I don’t want you to get the impression I’m the type of person who loves to casually drop terms from psychology and psychoanalysis to make himself seem smarter than he is (I am). So I’ll save you the little digression on the ‘narcissism of small differences’ I had planned for this letter. It would have been perfect, but I wasn’t going to write to you about oxfords for a while.
And I don’t want to start two letters in a row with glib uses of semi-technical terms.
But there are rumors floating around that Trump wore a Brooks Brothers’ overcoat to give his inaugural address, so it makes as much sense to talk about oxford shirts now as it does for me to let you know that I own (but haven’t read) the complete works of Sigmund Freud.
Are you confused yet? Good, because so am I. That Trump wore a Brooks Brothers’ overcoat means something. That the overcoat means something means something. And that Brooks Brothers means something, well, I’ll let you dig around online and find out for yourself just how deeply entrenched the decline of Brooks Brothers is in the collective online unconscious of menswear (sorry for mixing in a little Jung here).
Of all the articles of prelapsarian menswear, none has anything close to the pull and power of the OCBD. And the Brooks Brothers’ oxford is the OG, one of the few truly mythic pieces of clothing. People discuss collar rolls online with the same fervour that proto-renaissance scholars talk about a panel of Giotto. It is that serious.
I wear your oxfords almost exclusively. Don’t think I’m sucking up, because I’m not. I dream about Brooks Brothers’ oxfords. But finding them in thrift stores, where I do most of my serious shirt shopping, just doesn’t seem to happen. Yours always seem to be around. And more often than not you’ve got better patterns than Brooks does. And better colours.
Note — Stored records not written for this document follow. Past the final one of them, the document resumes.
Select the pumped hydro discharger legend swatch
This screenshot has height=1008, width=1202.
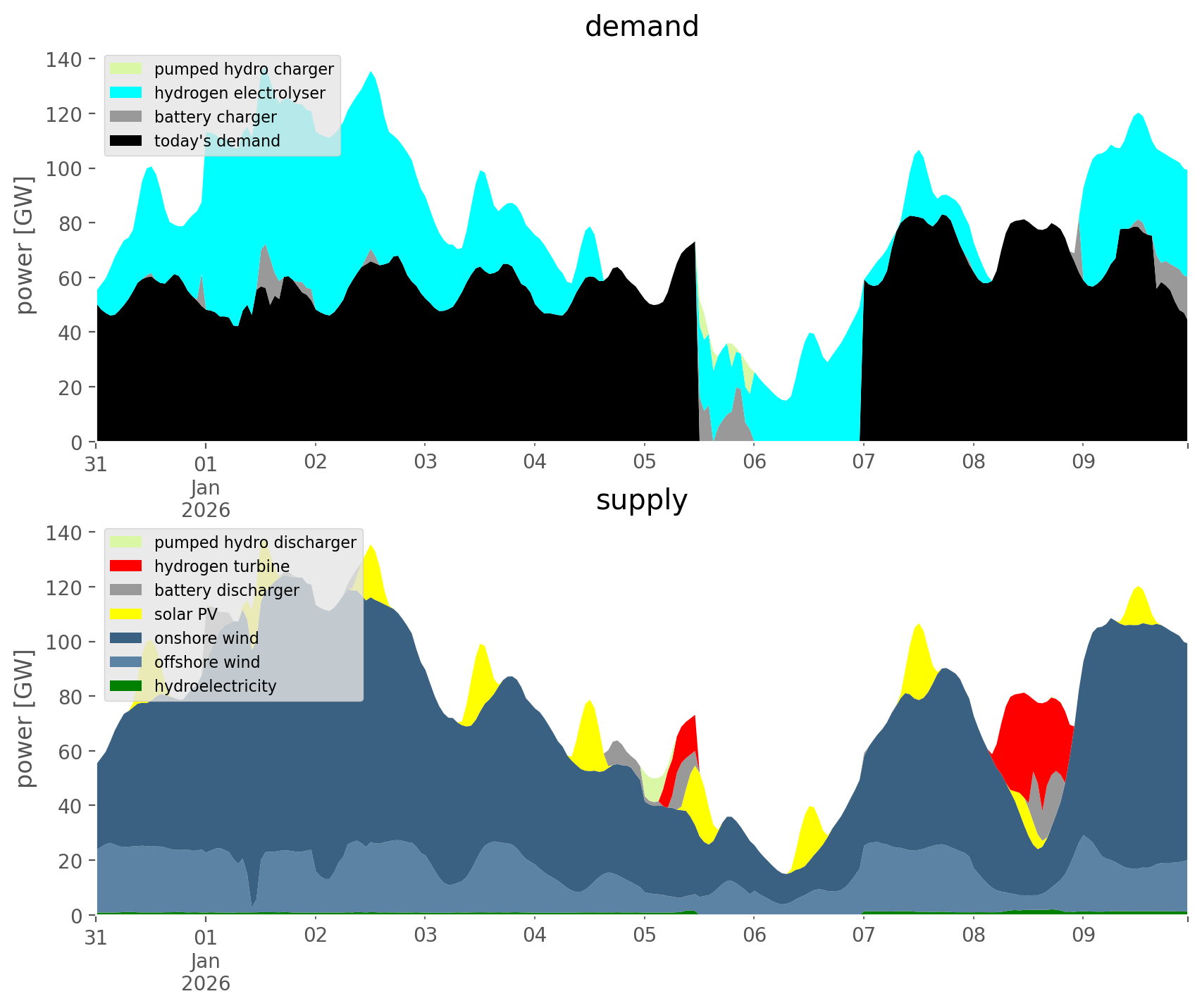coord(126,542)
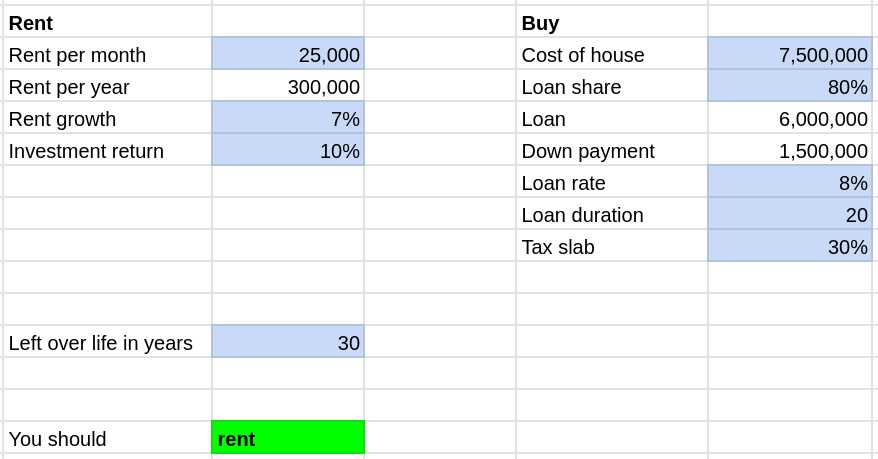878x459 pixels.
Task: Select the Rent per month value 25,000
Action: [288, 54]
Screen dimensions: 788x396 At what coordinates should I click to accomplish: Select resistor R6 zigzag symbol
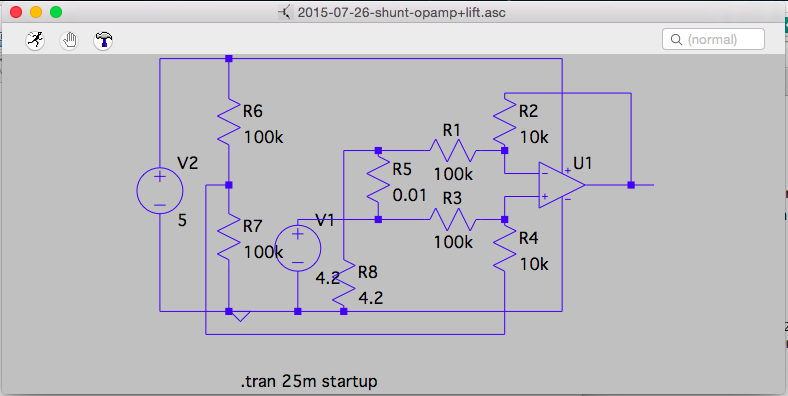coord(229,122)
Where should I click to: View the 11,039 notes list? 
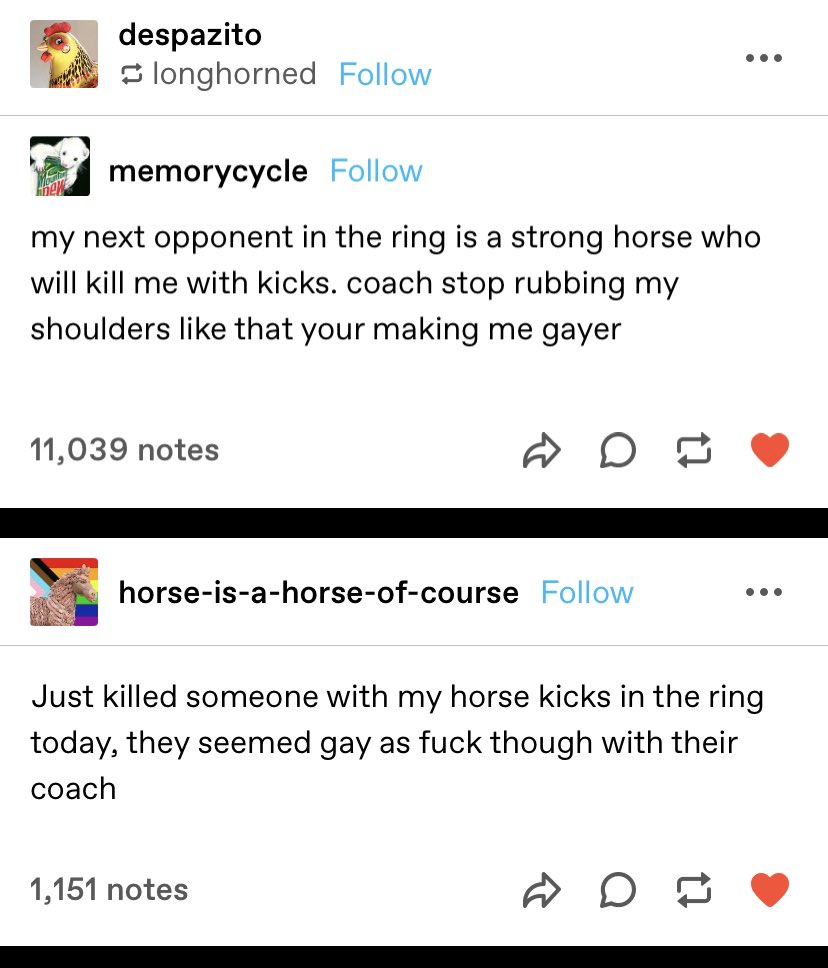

And yours have a pony on them, and for some weird reason, I like that more than I should.
They’re great shirts, but they aren’t great oxfords. And this is where I imagined talking about the narcissism of small differences and the details that make Brooks’ an iconic oxford and yours just a shirt. But I don’t feel like it. President Trump gets his Brooks Brothers’ overcoat and I just want to sit around the house in sweatpants thinking about intangibles; about decorum and propriety and clever ways to change the maxim about putting lipstick on a pig to have something to do with the golden fleece.
When you were starting out you worked at Brooks Brothers on Madison Avenue. In an interview you gave to New York magazine in the ‘80s, you talked about how even in the ‘60s Brooks wasn’t what it once had been. About how you saw an opening in the market that they were missing and went for it. That was 50 years ago, and I can’t help but imagine that if you were that young visionary today, bemoaning the once-great impossibility of Edenic menswear, you would probably be more likely to launch a blog than a clothing label. But your description of a very specific type of shirt buyer might get more to the heart of the power of the shirt than I ever can:
“That was what I went after, what I love, which is a life-style. Men who had a lot of money would go into Brooks Brothers to buy shirts, and say, ‘Give me three white, three blue, and three pink,’ and they’d walk out. They’d do it every year, year in and out. They weren’t interested in what was the latest this or the latest that. I recognized a certain mentality and security about them.”
That confidence comes from a belief expressed in something as simple as buying a shirt: that the world will never change. We live in a complex world where stuffed shirts sell a simplified vision of how great things used to be to rouse righteous and hateful anger. Brooks Brothers is owned by an Italian billionaire. The billionaire President of the United States licensed his name to a low-rent line of clothing made in China and then made a stink and a campaign out of the fact that we had exported the meaning of the American dream to foreign sweatshops.
The world did change for those rich white men buying oxfords at Brooks Brothers with the certainty that it wouldn’t. It has changed again with this week’s inauguration. That symbol – be it a collar roll or an overcoat – reminds us of simpler times and continuity. The garment itself reminds us that nothing is ever simple and that nothing stays the same.